Last week, I realized that I have been watching Degrassi for ten years.

Ten.

Years.

You may be asking yourself, “Degrassi — but isn’t that a soap opera for like, 11 year olds?”

Well… basically. But it’s still awesome.

Degrassi is a teen drama starring an ensemble cast of young ‘uns at the fictional Degrassi Community School in Canada. Pretty much every episode is of the “after-school” variety, replete with underage drinking, drug abuse, school shootings, etc. Every few years the kids age out, or get jobs on American shows, and they have to replace them with a new crop.
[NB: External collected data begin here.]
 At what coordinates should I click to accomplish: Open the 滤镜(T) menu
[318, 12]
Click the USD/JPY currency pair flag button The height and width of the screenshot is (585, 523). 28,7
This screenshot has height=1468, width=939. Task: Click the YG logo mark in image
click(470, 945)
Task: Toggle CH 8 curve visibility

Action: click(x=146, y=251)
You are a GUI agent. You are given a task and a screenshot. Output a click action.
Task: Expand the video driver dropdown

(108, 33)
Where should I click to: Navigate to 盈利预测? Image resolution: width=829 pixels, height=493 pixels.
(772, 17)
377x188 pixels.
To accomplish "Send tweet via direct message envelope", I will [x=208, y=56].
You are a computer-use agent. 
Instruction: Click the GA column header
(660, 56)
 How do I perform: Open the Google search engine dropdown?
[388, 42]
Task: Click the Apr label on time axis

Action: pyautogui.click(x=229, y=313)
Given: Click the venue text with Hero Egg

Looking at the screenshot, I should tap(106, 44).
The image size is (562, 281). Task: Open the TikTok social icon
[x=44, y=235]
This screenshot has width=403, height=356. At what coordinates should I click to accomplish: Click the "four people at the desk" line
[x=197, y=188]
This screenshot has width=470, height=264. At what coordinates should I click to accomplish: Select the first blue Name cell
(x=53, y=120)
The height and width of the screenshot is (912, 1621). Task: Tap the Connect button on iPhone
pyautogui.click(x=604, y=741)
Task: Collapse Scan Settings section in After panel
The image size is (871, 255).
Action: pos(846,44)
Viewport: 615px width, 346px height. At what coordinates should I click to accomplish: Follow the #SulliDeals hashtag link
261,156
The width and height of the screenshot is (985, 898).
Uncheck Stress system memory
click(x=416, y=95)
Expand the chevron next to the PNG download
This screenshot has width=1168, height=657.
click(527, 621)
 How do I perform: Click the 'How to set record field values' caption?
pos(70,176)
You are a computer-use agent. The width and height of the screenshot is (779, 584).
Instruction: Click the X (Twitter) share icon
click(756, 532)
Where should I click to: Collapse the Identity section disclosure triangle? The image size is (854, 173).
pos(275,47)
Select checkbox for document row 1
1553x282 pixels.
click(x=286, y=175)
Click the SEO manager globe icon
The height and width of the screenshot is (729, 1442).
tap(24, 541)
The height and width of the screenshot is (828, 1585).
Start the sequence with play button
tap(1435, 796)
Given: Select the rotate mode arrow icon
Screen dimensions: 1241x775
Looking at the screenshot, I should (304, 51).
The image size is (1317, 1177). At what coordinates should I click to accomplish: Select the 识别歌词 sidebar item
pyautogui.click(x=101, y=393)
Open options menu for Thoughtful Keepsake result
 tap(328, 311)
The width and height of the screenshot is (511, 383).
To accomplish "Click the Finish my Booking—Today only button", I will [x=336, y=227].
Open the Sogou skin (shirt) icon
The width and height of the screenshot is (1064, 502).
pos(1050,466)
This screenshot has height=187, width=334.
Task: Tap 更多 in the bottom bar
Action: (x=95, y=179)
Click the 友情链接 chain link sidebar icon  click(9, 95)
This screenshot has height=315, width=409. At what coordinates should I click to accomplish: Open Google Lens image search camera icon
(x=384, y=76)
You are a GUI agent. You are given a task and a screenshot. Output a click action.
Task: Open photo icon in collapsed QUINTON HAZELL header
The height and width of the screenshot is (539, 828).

The current series actually owes its concept to Degrassi Junior High, a teen drama broadcast on Canadian TV way back in 1987. Some of the actors from the original Degrassi Junior High (later Degrassi High) even crop up as teachers or parents on the current Degrassi.

As you might expect from a more than 20-year-old franchise, they sort of struggle to stay current. In addition to edgy plot points (Abortion! Ecstasy! Hoarding!), the scriptwriters frequently resort to piggybacking on other teen entertainment trends. When the Twilight films came out, a character on Degrassi began writing a romance story about (surprise!) vampires. When everyone was abuzz over Friday Night Lights, the previously ignored Degrassi football team suddenly started getting serious screen time. When Gossip Girl was all over Teen People, a brother-sister pair of wealthy socialites enrolled at Degrassi.

XOXO, Gossip Girl (of Toronto).

But the best reason to watch Degrassi is to revel in the anachronistic plots—which are OBVIOUSLY written by 38+ year old screenwriters. In the Degrassi universe, throngs of just-pubesced teenagers hang out at mid-priced cafes drinking coffee and couples in tenth grade solemnly discuss the state of their “relationship.” The fact that everyone on Degrassi has an obsession with cheerleaders – who’s on the cheerleading squad, who isn’t, will the squad get to regionals?!?  — is also the telltale mark of an over-30 screenwriter, because no one under 30 cares about cheerleading in a non-ironic way.

High school parties on Degrassi also  bear a striking resemblance to soirees thrown by suburban publicists.

Whatever happened to beer in a basement?